(Document segment begins)

A leachate is any liquid that passes through matter and extracts soluble or suspended solids, or any other component of the material it passed through.

Leachate is a widely used term in the environmental sciences where it has the specific meaning of a liquid that contains environmentally-harmful substances that can enter the environment. It is commonly used in the context of land-filling of decomposable or industrial waste.

In the narrow environmental context, leachate is any liquid that drains from land or stockpiled material and contains significantly-elevated concentrations of undesirable material from what it passed through.

== Other types ==

Leachate can also be produced from land that was contaminated by chemicals or toxic materials used in industrial activities such as factories, mines or storage sites.

Composting sites in areas and/or times of high rainfall also produce leachate. Due to the makeup of compost, which often consists of materials that degrade relatively easily compared to the makeup other waste collection sites, prolonged moisture exposure and occurrence of anaerobic digestion, which can occur due to the collapse of compost piles. The critical portion then involves exposure to precipitation, which causes the decomposed matter to flow, becoming runoff and therefore leachate.

Leachate is associated with stockpiled coal and with waste materials from metal ore mining and other rock extraction processes, especially those in which sulfide containing materials are exposed to air producing sulfuric acid, often with elevated metal concentrations.

In the context of civil engineering (more specifically reinforced concrete design), leachate refers to the effluent of pavement wash-off (that may include melting snow and ice with salt) that permeates through the cement paste onto the surface of the steel reinforcement, thereby catalyzing its oxidation and degradation. Leachates can be genotoxic in nature.

A possible risk for the aquatic environment due to the occurrence of organic micropollutants in raw or treated landfill leachates has also been reported in recent studies.

(Document segment ends)
(Entries supplied begins)

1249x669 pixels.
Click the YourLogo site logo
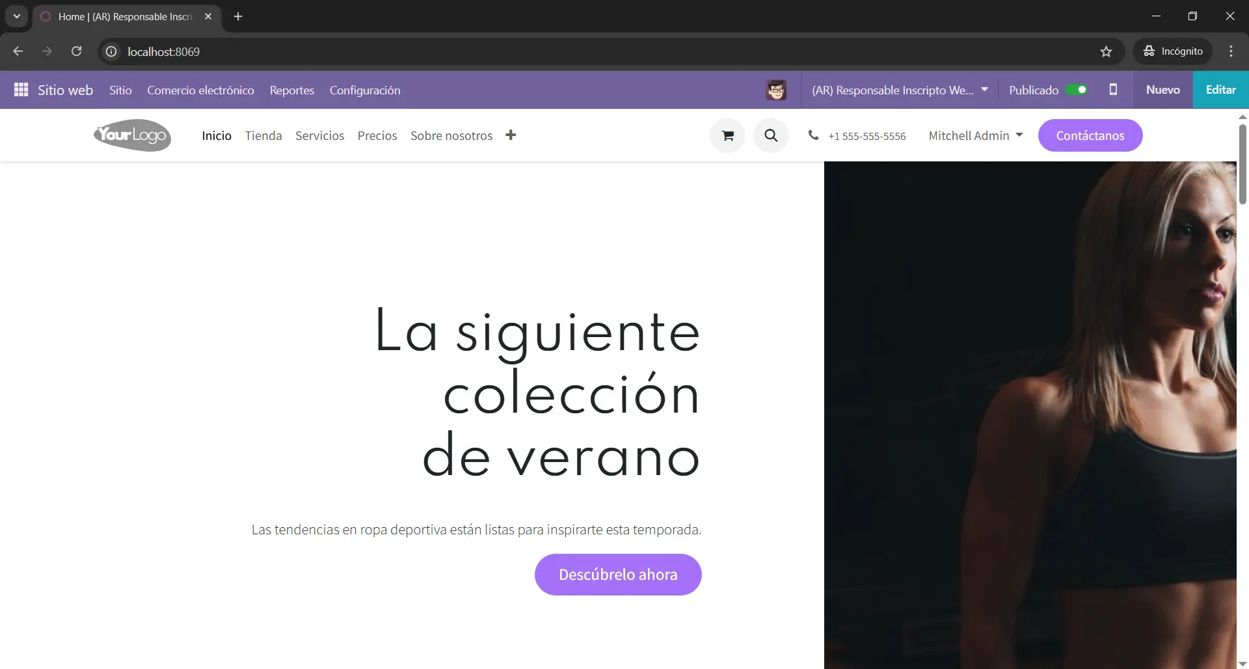(x=133, y=135)
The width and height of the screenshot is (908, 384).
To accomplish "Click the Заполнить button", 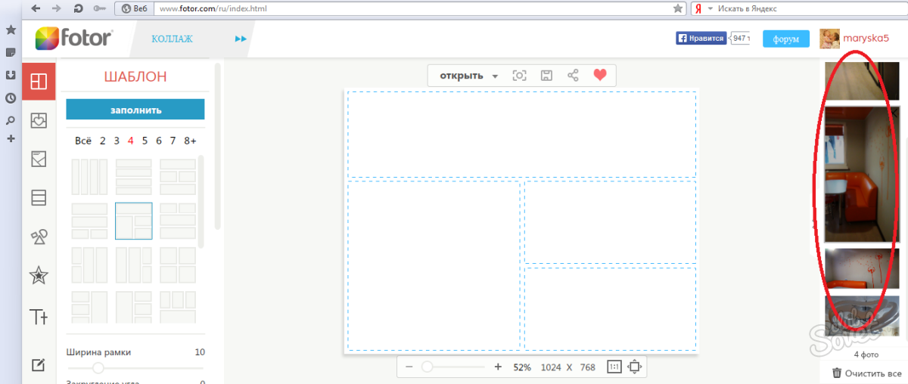I will tap(135, 110).
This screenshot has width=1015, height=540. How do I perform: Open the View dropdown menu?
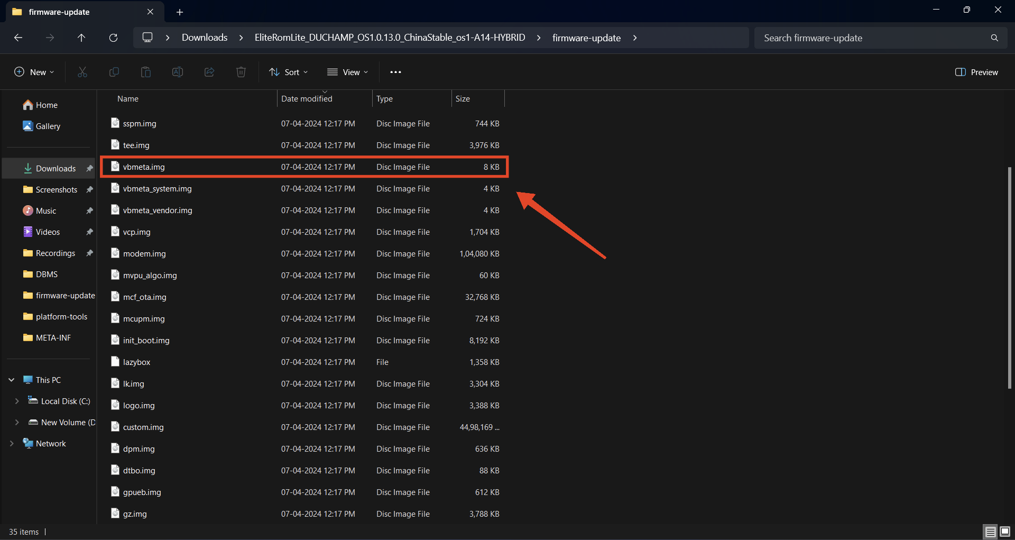tap(347, 72)
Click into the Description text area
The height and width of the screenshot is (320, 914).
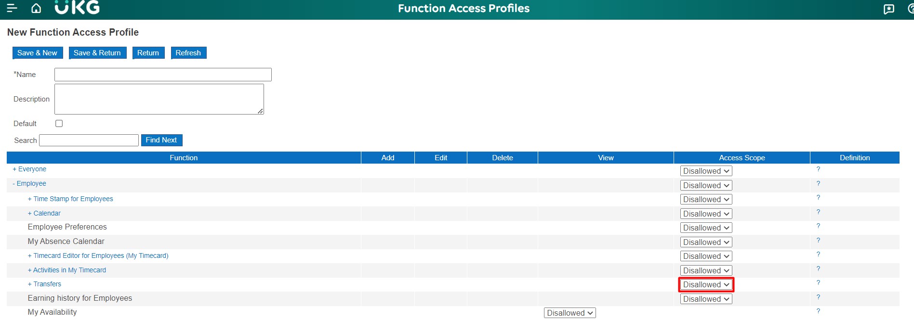[159, 99]
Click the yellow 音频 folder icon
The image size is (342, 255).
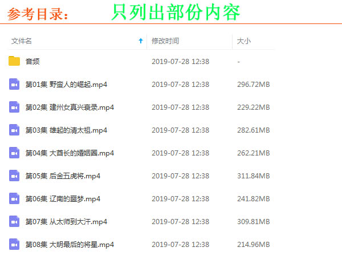tap(14, 61)
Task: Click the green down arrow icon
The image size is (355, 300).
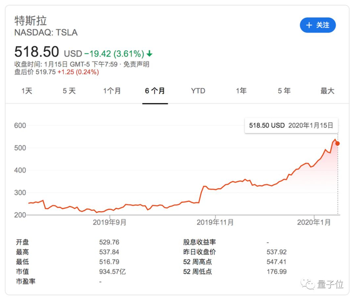Action: pyautogui.click(x=150, y=53)
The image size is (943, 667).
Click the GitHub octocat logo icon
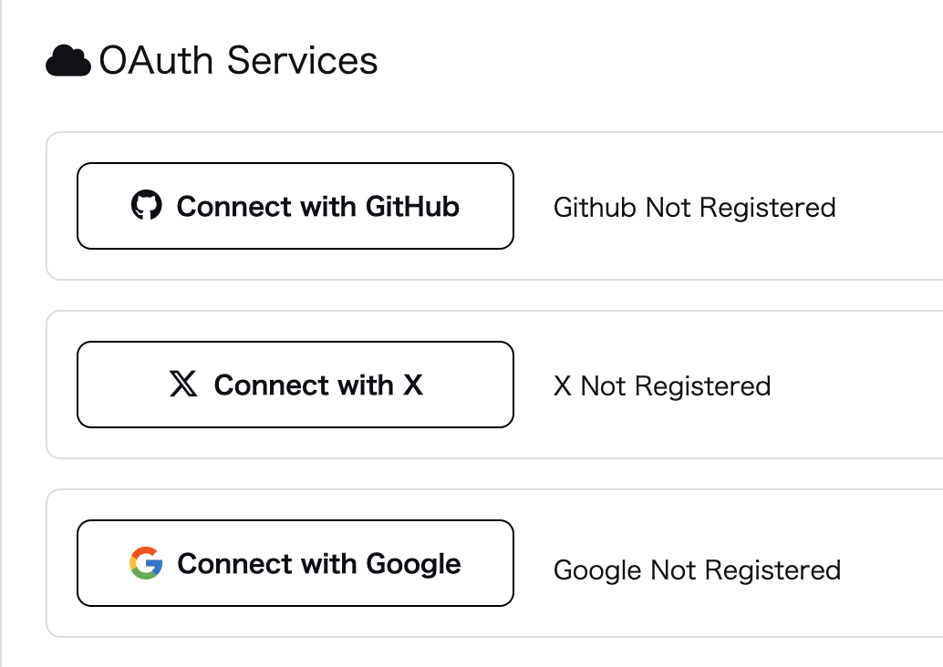point(146,206)
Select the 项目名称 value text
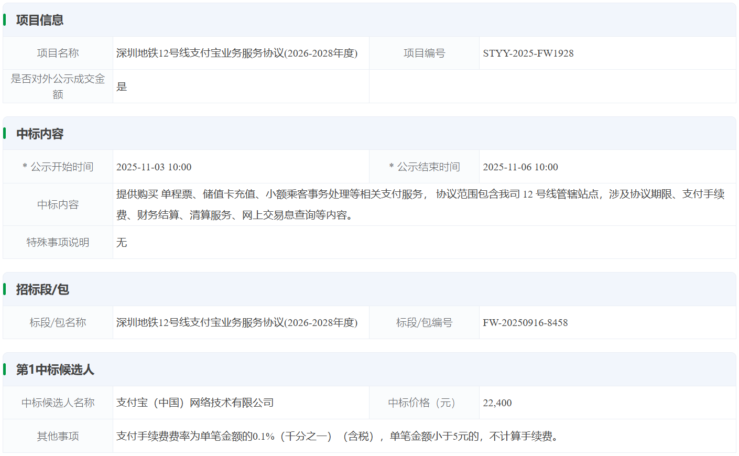Image resolution: width=739 pixels, height=456 pixels. coord(237,53)
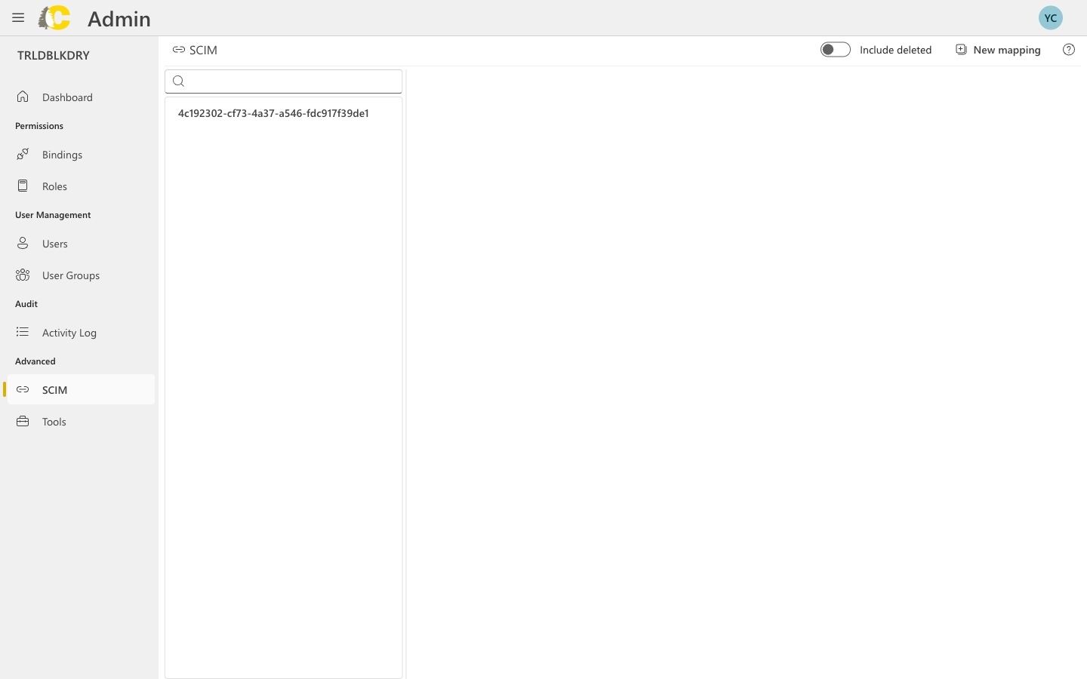
Task: Select the User Groups icon
Action: click(23, 275)
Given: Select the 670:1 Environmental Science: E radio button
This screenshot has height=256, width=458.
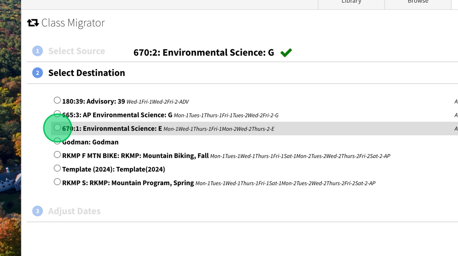Looking at the screenshot, I should 57,128.
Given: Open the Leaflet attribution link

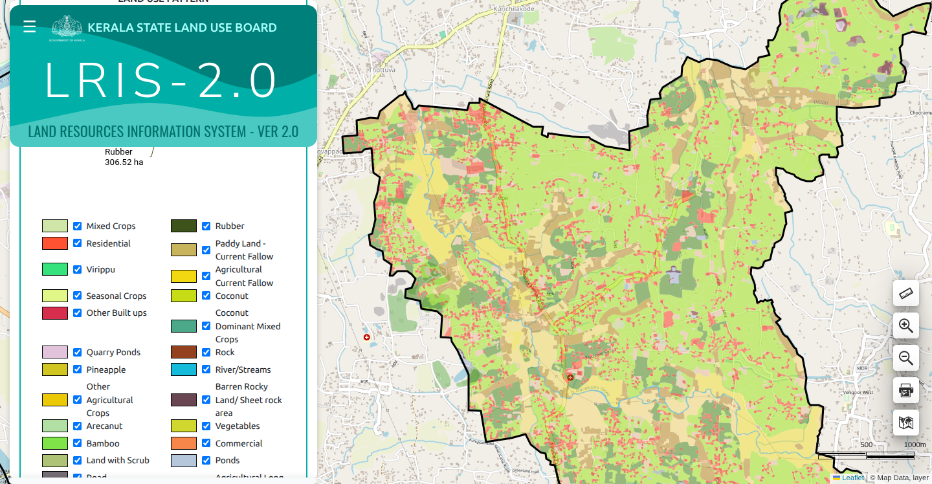Looking at the screenshot, I should click(852, 478).
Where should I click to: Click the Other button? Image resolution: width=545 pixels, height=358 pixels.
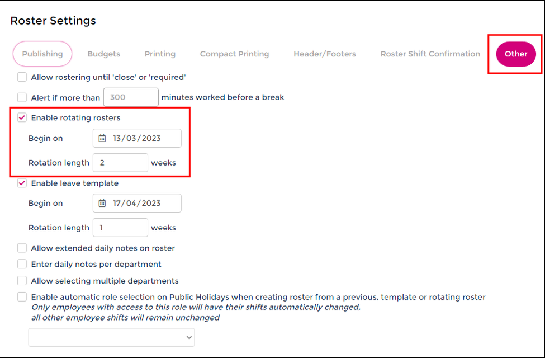coord(515,54)
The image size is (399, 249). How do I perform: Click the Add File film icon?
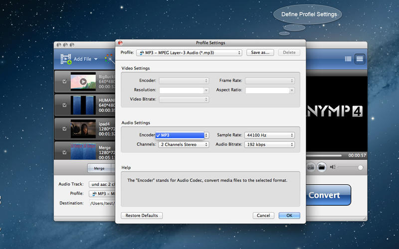point(66,59)
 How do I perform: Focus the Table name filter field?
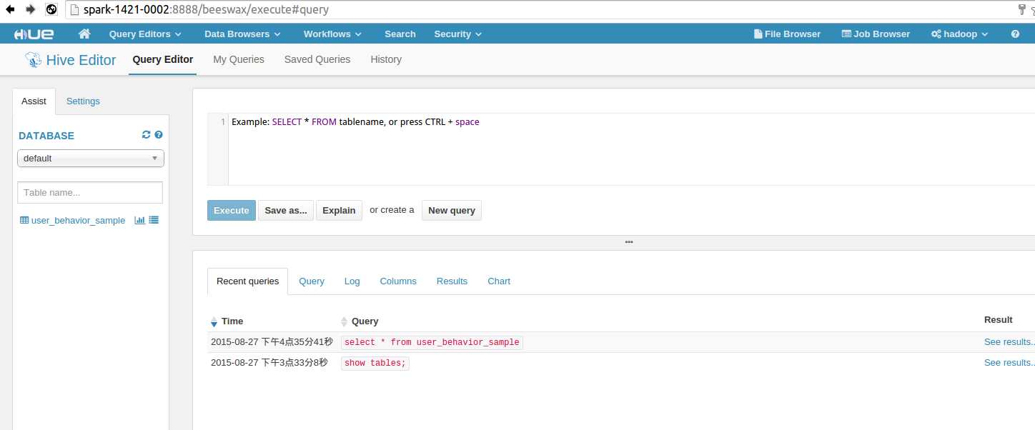(x=90, y=192)
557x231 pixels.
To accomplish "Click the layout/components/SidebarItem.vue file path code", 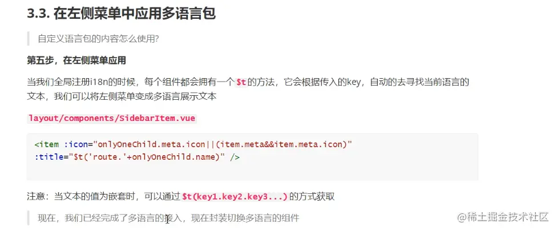I will pos(112,118).

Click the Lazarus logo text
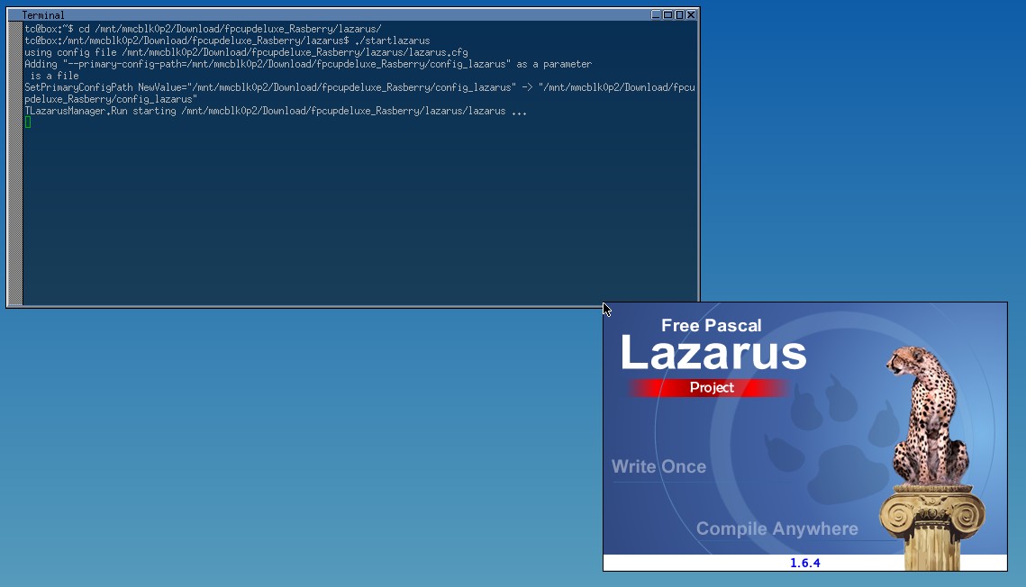(713, 354)
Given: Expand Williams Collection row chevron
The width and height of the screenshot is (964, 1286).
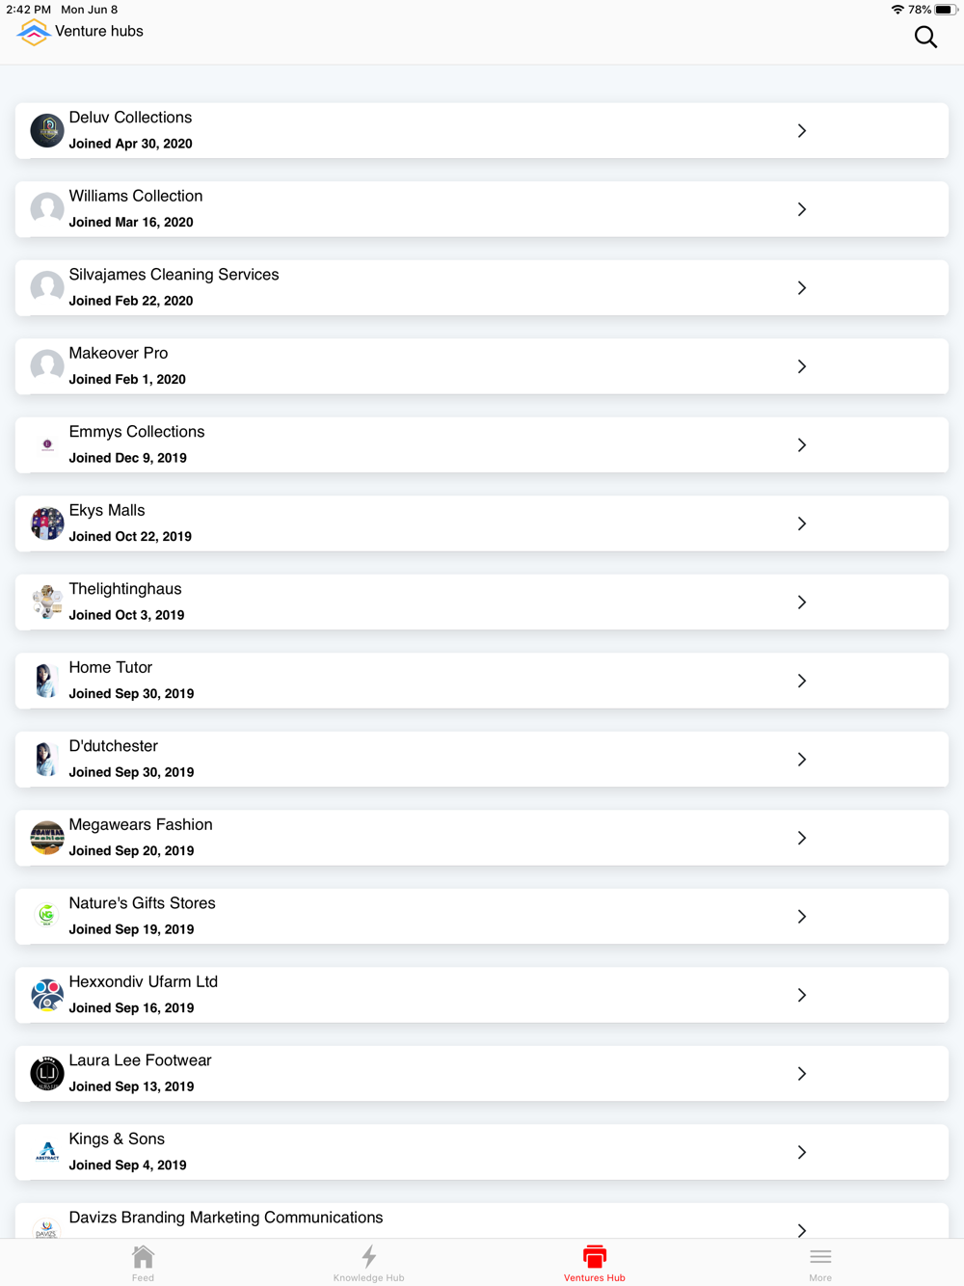Looking at the screenshot, I should [802, 209].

(Entries supplied ends)

• Task objective: Can you reproduce the entire leachate text shown above, word for word?

• Answer to the exercise:
A leachate is any liquid that passes through matter and extracts soluble or suspended solids, or any other component of the material it passed through.

Leachate is a widely used term in the environmental sciences where it has the specific meaning of a liquid that contains environmentally-harmful substances that can enter the environment. It is commonly used in the context of land-filling of decomposable or industrial waste.

In the narrow environmental context, leachate is any liquid that drains from land or stockpiled material and contains significantly-elevated concentrations of undesirable material from what it passed through.

== Other types ==

Leachate can also be produced from land that was contaminated by chemicals or toxic materials used in industrial activities such as factories, mines or storage sites.

Composting sites in areas and/or times of high rainfall also produce leachate. Due to the makeup of compost, which often consists of materials that degrade relatively easily compared to the makeup other waste collection sites, prolonged moisture exposure and occurrence of anaerobic digestion, which can occur due to the collapse of compost piles. The critical portion then involves exposure to precipitation, which causes the decomposed matter to flow, becoming runoff and therefore leachate.

Leachate is associated with stockpiled coal and with waste materials from metal ore mining and other rock extraction processes, especially those in which sulfide containing materials are exposed to air producing sulfuric acid, often with elevated metal concentrations.

In the context of civil engineering (more specifically reinforced concrete design), leachate refers to the effluent of pavement wash-off (that may include melting snow and ice with salt) that permeates through the cement paste onto the surface of the steel reinforcement, thereby catalyzing its oxidation and degradation. Leachates can be genotoxic in nature.

A possible risk for the aquatic environment due to the occurrence of organic micropollutants in raw or treated landfill leachates has also been reported in recent studies.